Ensure that the SQL Version is set to "Latest" for your IoT Rule

So let me share with you a little anecdote to kick start this best practice section.

Only just last week, I was building a data ingestion pipeline routing time-series data from IoT devices into Amazon Kinesis Data Streams, via the Rules Engine’s Kinesis Action. As I was doing due diligence and checking if ingestion worked, I noticed that all the array key/value pairs from the device JSON payload were missing from the Kinesis records. No error, no warning, just missing.

I looked in the IoT logs, checked for Kinesis errors, built an Error Action. But nothing helped. All the executions were cleanly performed, nothing seemed wrong. As I looked closely at my IoT Rule as it was displayed in the AWS IoT console, I noticed that my rule’s SQL version was set to "2015-10-08". That was clearly not what I wanted, but, as I forgot to set the desired version in my AWS CloudFormation template, my rule resource got created with the default SQL version, which is the old SQL version "2015-10-08". If you create your rule using the AWS SDK, you will see the same behaviour. And, as the old version does not have the right support for arrays, my array key/value pairs in the payload were silently ignored .

I remembered later that, every once in a while, when I work with the AWS IoT Rules Engine, I found myself encountering one problem or another that ends up being related to using an old SQL version. The behaviour can be unpredictable, so don’t expect a straight forward error message.

The conclusion here is, as a best practice, make sure you set the SQL version to the desired version explicitly (for example the latest current version "2016-03-23") when you create your AWS IoT Rule.

Does your IoT Rule have the right permissions?

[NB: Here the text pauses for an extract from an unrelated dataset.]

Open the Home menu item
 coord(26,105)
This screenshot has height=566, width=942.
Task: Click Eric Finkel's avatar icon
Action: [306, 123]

Failures in your rule execution can be caused by lack of permissions. Your AWS IoT Rule needs an IAM Rule and a policy that allows the AWS IoT service to perform the operations needed to execute the action you specified. If you forget to add this, your rule execution will fail with authorization errors. Below is an example of an AWS IAM role, that allows your rule to write to an AWS Kinesis Data Stream.

KinesisRuleRole:
  Type: AWS::IAM::Role
  Properties:
    AssumeRolePolicyDocument:
      Version: "2012-10-17"
      Statement:
        - Effect: Allow
          Principal:
            Service:
              - iot.amazonaws.com
          Action:
            - sts:AssumeRole
      Path: "/"
    Policies:
      - PolicyName: AllowKinesis
        PolicyDocument:
          Version: "2012-10-17"
          Statement:
            - Effect: Allow
              Action:
                - kinesis:PutRecord
              Resource: "<your-kinesis-data-stream-arn"

In conclusion, working with the AWS IoT Rules Engine can be straightforward, but, when issues occur, debugging is not always trivial. Having a few tricks up your sleeve, like the ones above, can help save some development and debugging time.
The four take-aways from this post are: enabling AWS IoT Logs, adding an Error Action, verifying the SQL version, and giving the AWS IoT Service the needed permissions for your action.